2. Materials and Methods
Beech wood (Fagus sylvatica L.) was used for the experimental measurements. Beech logs were harvested in the forest area Hronská Dúbrava (457 m.a.s.l.), which belongs to the Technical University Forestry Enterprise in Zvolen (Slovakia). This area was dominated by deciduous trees, especially hornbeam (Carpinus betulus L.), oak (Quercus robur L.), and beech (Fagus sylvatica L.). The selection of suitable logs was performed immediately after the logging of trees and on the same day. Six logs with a length of approximately six meters were selected for cutting.
The selected log-sawing patterns were chosen based on the diameters of the logs. According to the central diameters of the logs, they were assigned to a specific type of log-sawing pattern (Table 1). The diameters of the logs ranged from 43.0 to 65.0 cm. Three log-sawing patterns were applied to the cut: through-and-through sawing, cant sawing, and quarter sawing.
For each log (V1–V6), we selected a particular type of log-sawing pattern. The type of pattern was selected based on the previously measured central diameters. The log with the largest central diameter was used for cant sawing, that with the second-largest diameter was used for quarter sawing, and that with the smallest was used for through-and-through sawing. All log-sawing patterns are shown in Figure 1.

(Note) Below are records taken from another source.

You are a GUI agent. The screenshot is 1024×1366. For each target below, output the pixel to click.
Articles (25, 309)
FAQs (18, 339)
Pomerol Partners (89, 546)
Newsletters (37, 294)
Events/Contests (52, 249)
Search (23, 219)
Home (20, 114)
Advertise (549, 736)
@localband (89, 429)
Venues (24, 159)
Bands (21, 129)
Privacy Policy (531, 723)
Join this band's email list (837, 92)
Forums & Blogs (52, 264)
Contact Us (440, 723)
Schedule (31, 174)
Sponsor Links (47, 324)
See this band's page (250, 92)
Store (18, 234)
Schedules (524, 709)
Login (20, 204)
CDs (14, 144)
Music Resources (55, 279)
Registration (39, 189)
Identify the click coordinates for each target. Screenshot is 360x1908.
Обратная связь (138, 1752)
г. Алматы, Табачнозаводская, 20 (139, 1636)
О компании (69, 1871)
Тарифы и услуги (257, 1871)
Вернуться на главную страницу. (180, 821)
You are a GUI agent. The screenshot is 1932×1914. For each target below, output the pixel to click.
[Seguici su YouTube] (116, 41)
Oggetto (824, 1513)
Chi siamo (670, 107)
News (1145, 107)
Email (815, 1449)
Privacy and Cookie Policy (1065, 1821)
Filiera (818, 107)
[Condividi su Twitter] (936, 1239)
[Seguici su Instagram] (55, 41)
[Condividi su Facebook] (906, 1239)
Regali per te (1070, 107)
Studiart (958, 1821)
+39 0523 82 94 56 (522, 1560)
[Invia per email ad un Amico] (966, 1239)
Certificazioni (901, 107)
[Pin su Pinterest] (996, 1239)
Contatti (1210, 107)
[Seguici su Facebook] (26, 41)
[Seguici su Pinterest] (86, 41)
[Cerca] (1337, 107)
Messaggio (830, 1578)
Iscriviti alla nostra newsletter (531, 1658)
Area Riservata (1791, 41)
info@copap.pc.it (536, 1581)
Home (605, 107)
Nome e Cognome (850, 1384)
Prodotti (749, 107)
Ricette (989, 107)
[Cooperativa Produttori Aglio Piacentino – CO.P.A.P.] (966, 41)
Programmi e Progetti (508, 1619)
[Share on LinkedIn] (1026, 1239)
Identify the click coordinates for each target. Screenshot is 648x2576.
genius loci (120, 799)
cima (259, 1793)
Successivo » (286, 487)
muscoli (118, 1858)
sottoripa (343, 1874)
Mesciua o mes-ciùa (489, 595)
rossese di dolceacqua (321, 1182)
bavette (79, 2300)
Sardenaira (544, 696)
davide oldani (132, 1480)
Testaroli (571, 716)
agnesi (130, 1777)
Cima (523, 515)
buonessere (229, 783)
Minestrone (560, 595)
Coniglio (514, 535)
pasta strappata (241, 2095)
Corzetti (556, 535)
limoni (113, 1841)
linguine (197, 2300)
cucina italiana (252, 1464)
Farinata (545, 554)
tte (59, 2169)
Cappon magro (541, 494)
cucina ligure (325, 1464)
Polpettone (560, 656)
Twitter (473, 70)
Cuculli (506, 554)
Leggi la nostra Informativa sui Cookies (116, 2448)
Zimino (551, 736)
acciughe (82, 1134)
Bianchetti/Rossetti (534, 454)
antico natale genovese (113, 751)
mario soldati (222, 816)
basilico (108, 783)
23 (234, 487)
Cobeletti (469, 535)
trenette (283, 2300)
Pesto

Each log was sawn on a horizontal band saw, the MEBOR 1000 HTZ. For this research, a standard thickness of lumber of 33 mm was chosen. Each lumber was cleaned and then marked after cutting. Edged or unedged lumber was also measured. Its thickness, width, and length were measured to calculate the quantitative and qualitative yields. The dimensions were measured using a digital caliper based on the STN EN 1309-1 standard [19].
The manufactured lumber and its rounded sides could not be measured in full or partially in terms of volume. For this reason, to obtain higher quantitative yield values, it was necessary to use permissible measurements of rounded sides in the context of the standard used (STN EN 1309-1) [19]. The methods of width measurement are shown in Figure 2. Measurements of the width and thickness were performed by a caliper with accuracy ± 0.03 mm. The length was measured with a tape rule.
The timber was classified after cutting logs (Figure 3). It was classified into two groups: radial or tangential lumber. After cutting, all lumber was compared in terms of quantitative and qualitative yields. The quantitative yield consisted of the total amount of lumber obtained (tangentially and radially). Meanwhile, the qualitative yield focused on the amount of radial lumber.
The results were processed at the level of inductive statistics. The method of analysis of variance (ANOVA) with a significance level (p = 0.05) was chosen for the mentioned evaluation. For this evaluation, we chose to use box plots.
3. Results and Discussion
The beech logs were sawed into edged and unedged timber with a thickness of 33 mm. Three types of log-sawing patterns were used, which remarkably affected both the quantitative and qualitative yields. This can be observed from the resulting log-sawing patterns shown in Figure 4. The resulting sawing patterns (Figure 4) were likely influenced by several factors, such as the type of main saw machine (horizontal band saw), the curvature of the log (V3 or V6), and the ovality of the log (V5 or V6). Other authors [18,19,20,21] have reported many additional factors. Some research [21] has reported that the resulting visualization of the sawing patterns was influenced by the diameter of logs, length of logs, or age. In general, studies [19,20,22] have reported that the yield of raw material, as well as the quality and dimensions of the lumber, depend on the method of sawing [20,22], the quality of the raw material, or the technology applied [18].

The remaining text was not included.